**Selected excerpt**
--- Start ---
BSDT_power: Power calculator for BSDT

Description

Calculates approximate power, given sample size, using Monte Carlo simulation, for specified case scores, means and standard deviations for the control sample. The means and standard deviations default to 0 and 1 respectively, so if no other values are given the case scores are interpreted as deviations from the mean in standard deviations. Hence, the effect size of the dissociation (Z-DCC) would in that case be the difference between the two case scores. Is computationally heavy and might therefore take a few seconds.

Usage

BSDT_power(
  case_a,
  case_b,
  mean_a = 0,
  mean_b = 0,
  sd_a = 1,
  sd_b = 1,
  r_ab = 0.5,
  sample_size,
  alternative = c("two.sided", "greater", "less"),
  alpha = 0.05,
  nsim = 1000,
  iter = 1000,
  calibrated = TRUE
)

Value

Returns a single value approximating the power of the test for the given parameters.

Arguments

case_a: A single value from the expected case observation on task A.
case_b: A single value from the expected case observation on task B.
mean_a: The expected mean from the control sample on task A. Defaults to 0.
mean_b: The expected mean from the control sample on task B. Defaults to 0.
sd_a: The expected standard deviation from the control sample on task A. Defaults to 1.
sd_b: The expected standard deviation from the control sample on task B. Defaults to 1.
--- End ---
**Set exercise 1**
Return the BSDT_power documentation above word for word, in full.

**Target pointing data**
--- Start ---
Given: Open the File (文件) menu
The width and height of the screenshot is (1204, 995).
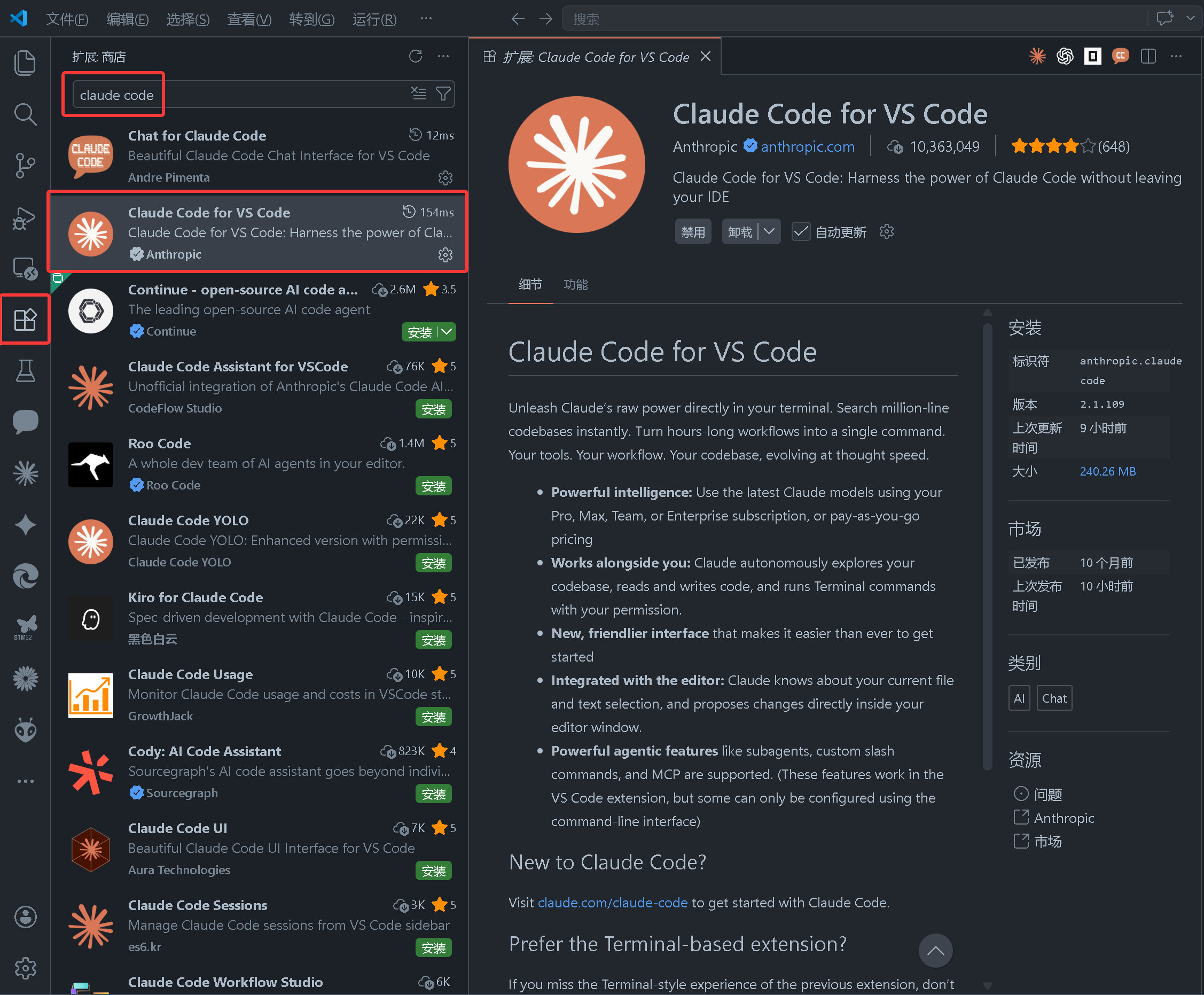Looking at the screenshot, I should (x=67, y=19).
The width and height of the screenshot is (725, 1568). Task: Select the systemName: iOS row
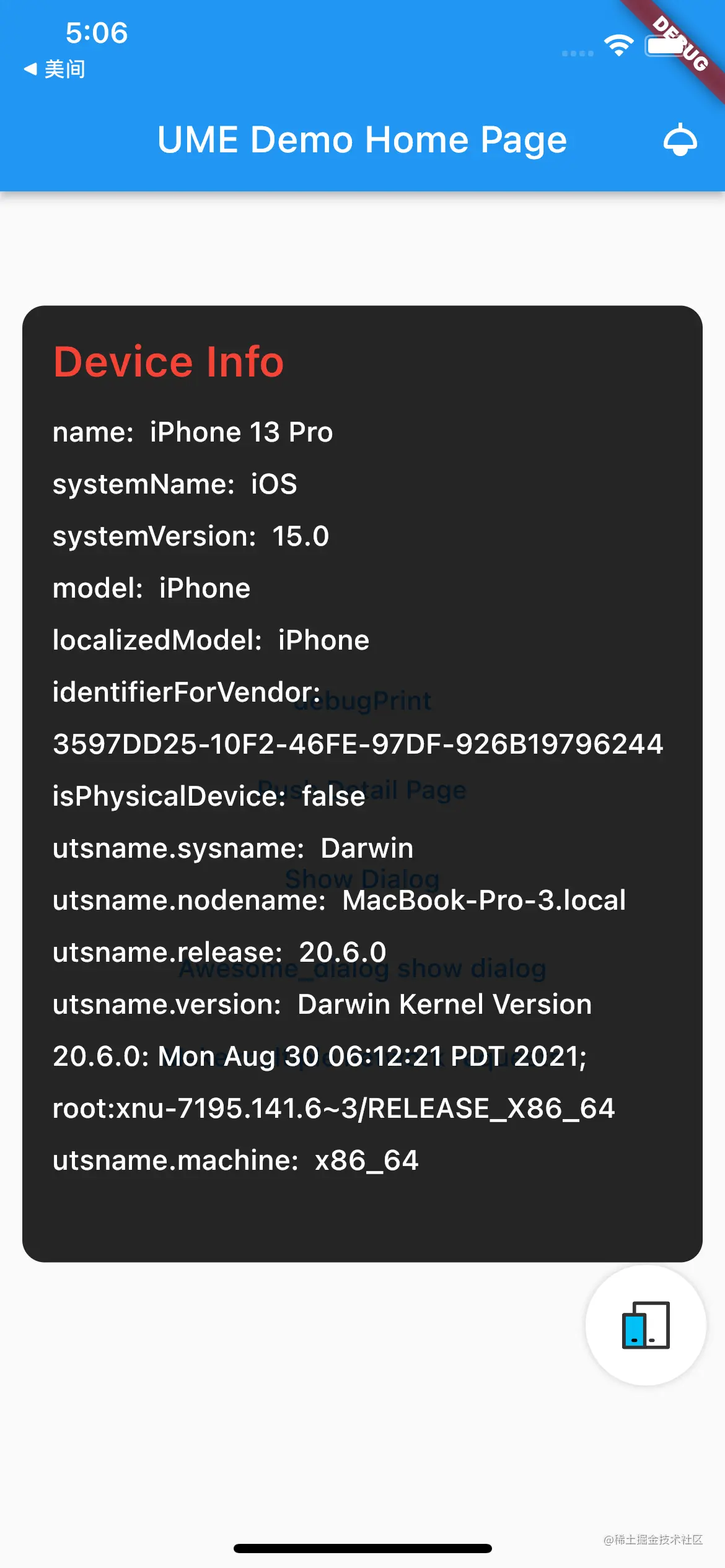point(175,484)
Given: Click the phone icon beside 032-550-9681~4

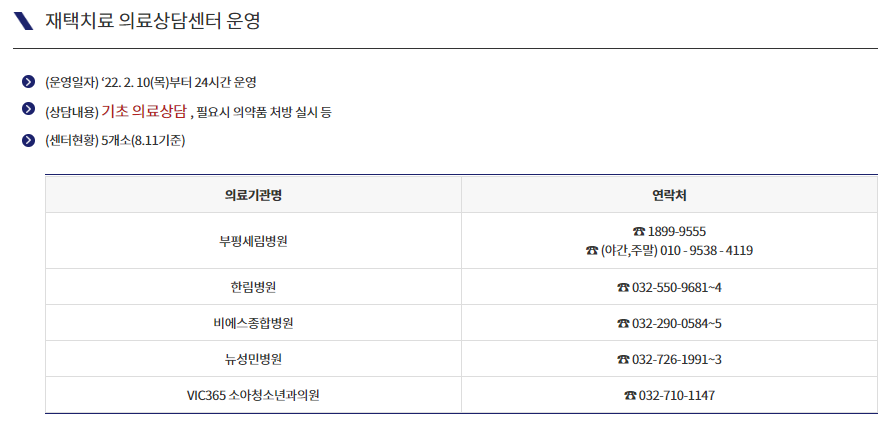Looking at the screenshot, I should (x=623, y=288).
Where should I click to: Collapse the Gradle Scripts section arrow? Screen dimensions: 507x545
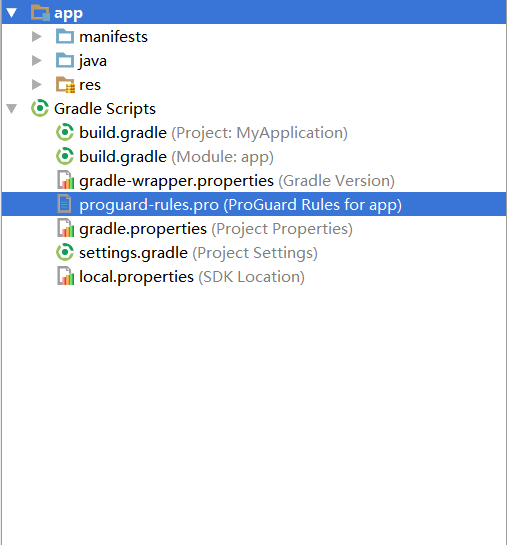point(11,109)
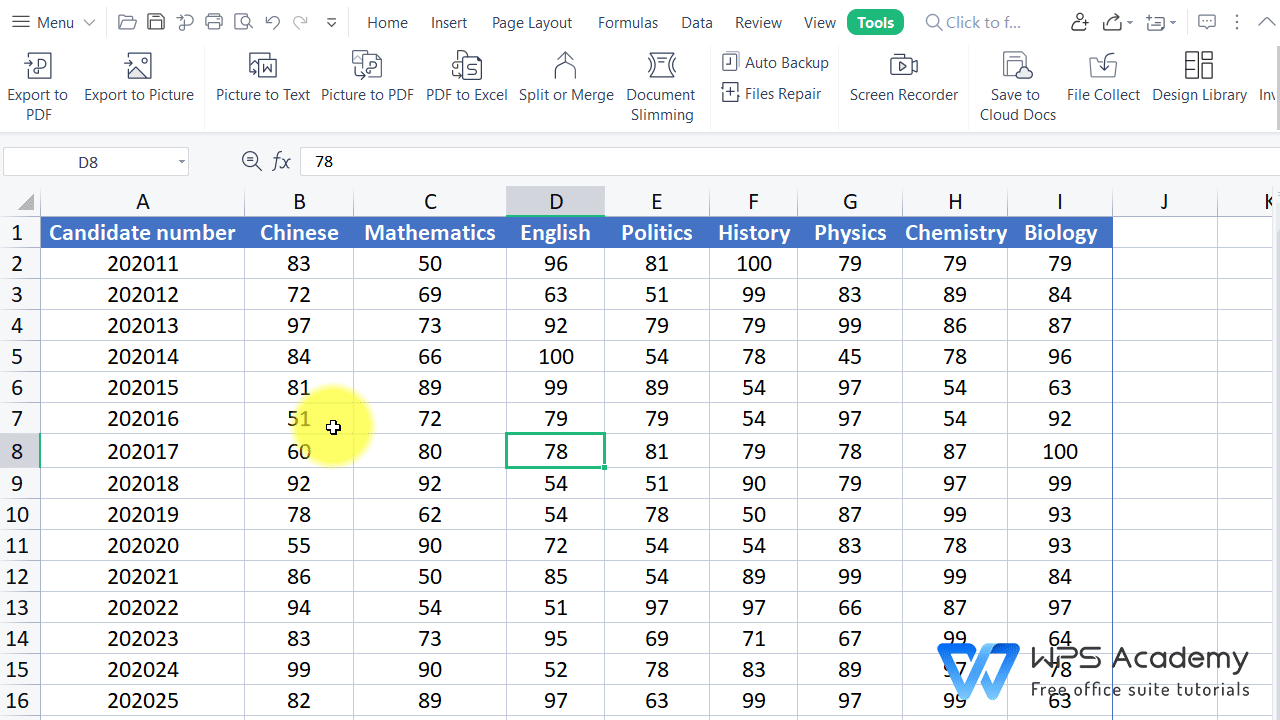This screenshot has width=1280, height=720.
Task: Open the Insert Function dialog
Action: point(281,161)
--- End ---
**Set exercise 2**
Retype the entries, beginning at the line that contains "The width and height of the screenshot is (725, 1568)." and stopping after the last line of the entries. Leave the pictures out.

**Full answer 1**
BSDT_power: Power calculator for BSDT

Description

Calculates approximate power, given sample size, using Monte Carlo simulation, for specified case scores, means and standard deviations for the control sample. The means and standard deviations default to 0 and 1 respectively, so if no other values are given the case scores are interpreted as deviations from the mean in standard deviations. Hence, the effect size of the dissociation (Z-DCC) would in that case be the difference between the two case scores. Is computationally heavy and might therefore take a few seconds.

Usage

BSDT_power(
  case_a,
  case_b,
  mean_a = 0,
  mean_b = 0,
  sd_a = 1,
  sd_b = 1,
  r_ab = 0.5,
  sample_size,
  alternative = c("two.sided", "greater", "less"),
  alpha = 0.05,
  nsim = 1000,
  iter = 1000,
  calibrated = TRUE
)

Value

Returns a single value approximating the power of the test for the given parameters.

Arguments

case_a: A single value from the expected case observation on task A.
case_b: A single value from the expected case observation on task B.
mean_a: The expected mean from the control sample on task A. Defaults to 0.
mean_b: The expected mean from the control sample on task B. Defaults to 0.
sd_a: The expected standard deviation from the control sample on task A. Defaults to 1.
sd_b: The expected standard deviation from the control sample on task B. Defaults to 1.

**Full answer 2**
The width and height of the screenshot is (725, 1568). Task: Select the systemName: iOS row
point(175,484)
Given: Click the phone icon beside 032-550-9681~4

Looking at the screenshot, I should (x=623, y=288).
Where should I click to: Collapse the Gradle Scripts section arrow? Screen dimensions: 507x545
point(11,109)
This screenshot has width=1280, height=720.
Task: Open the Insert Function dialog
Action: point(281,161)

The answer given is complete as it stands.